The energy not supplied is provided in Fig. 9.10. According to this figure, without considering DRP the undelivered energy is 163.017 kWh and with considering DRP is 67.64 kWh, which means that with considering DRP the undelivered energy decreases 95.377 kWh and this leads to the reduction of the operation cost.

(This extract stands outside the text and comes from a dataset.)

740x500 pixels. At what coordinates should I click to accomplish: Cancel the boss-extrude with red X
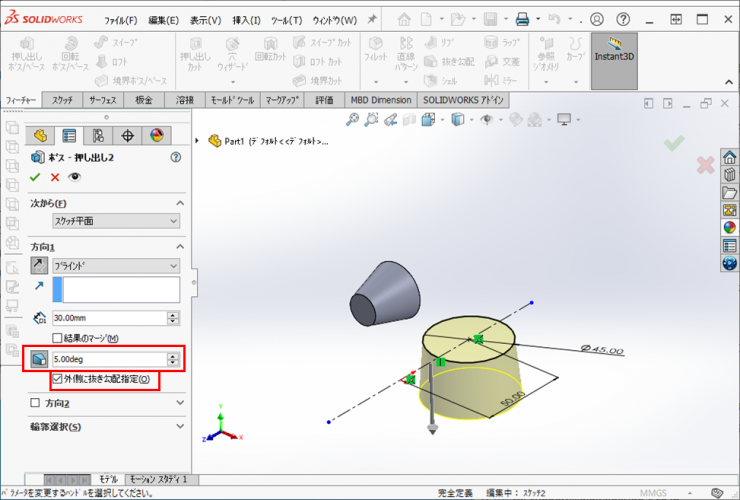[55, 177]
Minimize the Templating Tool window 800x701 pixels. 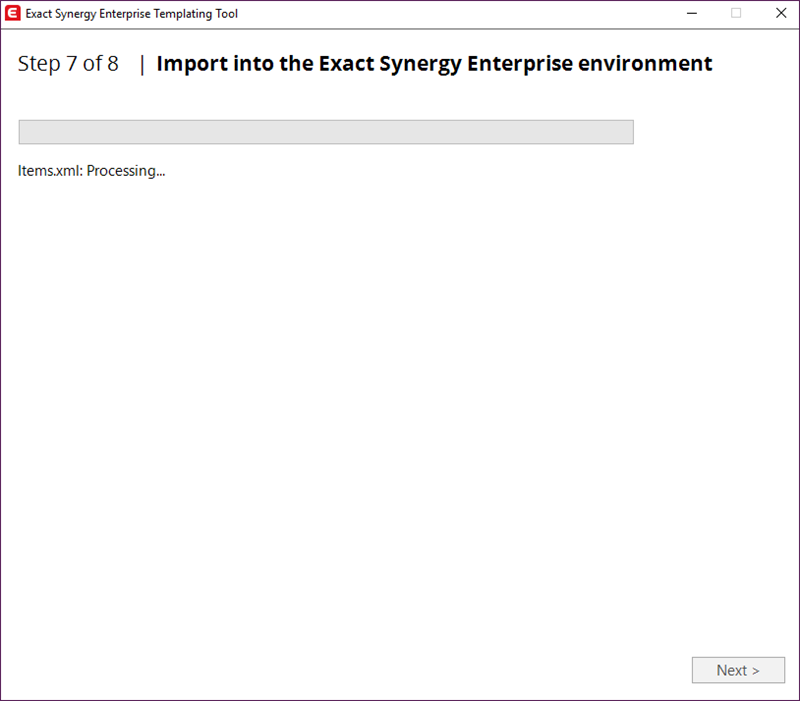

It should be mentioned that the output power of fuel cell without DRP is 1.98 kWh and with DRP is zero, and this low output power is due to high operation cost of the fuel cell.

Fig. 9.10
figure 10

Undelivered energy

Finally, the obtained Pareto solutions with and without DRP are summarized in Table 9.2. In the first scenario, by using min-max fuzzy method, solution#19 is selected as the trade-off solution in which the operation cost of microgrid is 1953.184 € and the unsupplied energy cost is 244.526 €. In the second scenario, solution#13 is selected as the trade-off solution in which the operation cost of microgrid is 1848.615 € and unsupplied energy cost is 101.462 €. Consequently, the operation cost of the microgrid increases 5.36% and the cost of unsupplied energy reduces 58.51% under the DRP.

Table 9.2 Pareto solutions with and without considering DRP

9.4 Conclusion

In this chapter, two conflicted objective functions of an off-grid microgrid, operation cost and energy not supplied, have been provided. To handle the provided multi-objective model, ε-constraint method is used. Then, fuzzy satisfying approach is employed to select the best compromise solution from the obtained solutions. According to the obtained results, the operation cost of microgrid is increased 5.36% and the cost of unsupplied energy is reduced 58.51% in the presence of DRP. So, it can be concluded that DRP can be employed to provide desired economic ideals. It should be noted that some new multi-microgrid models can be analyzed under various conditions as a future work.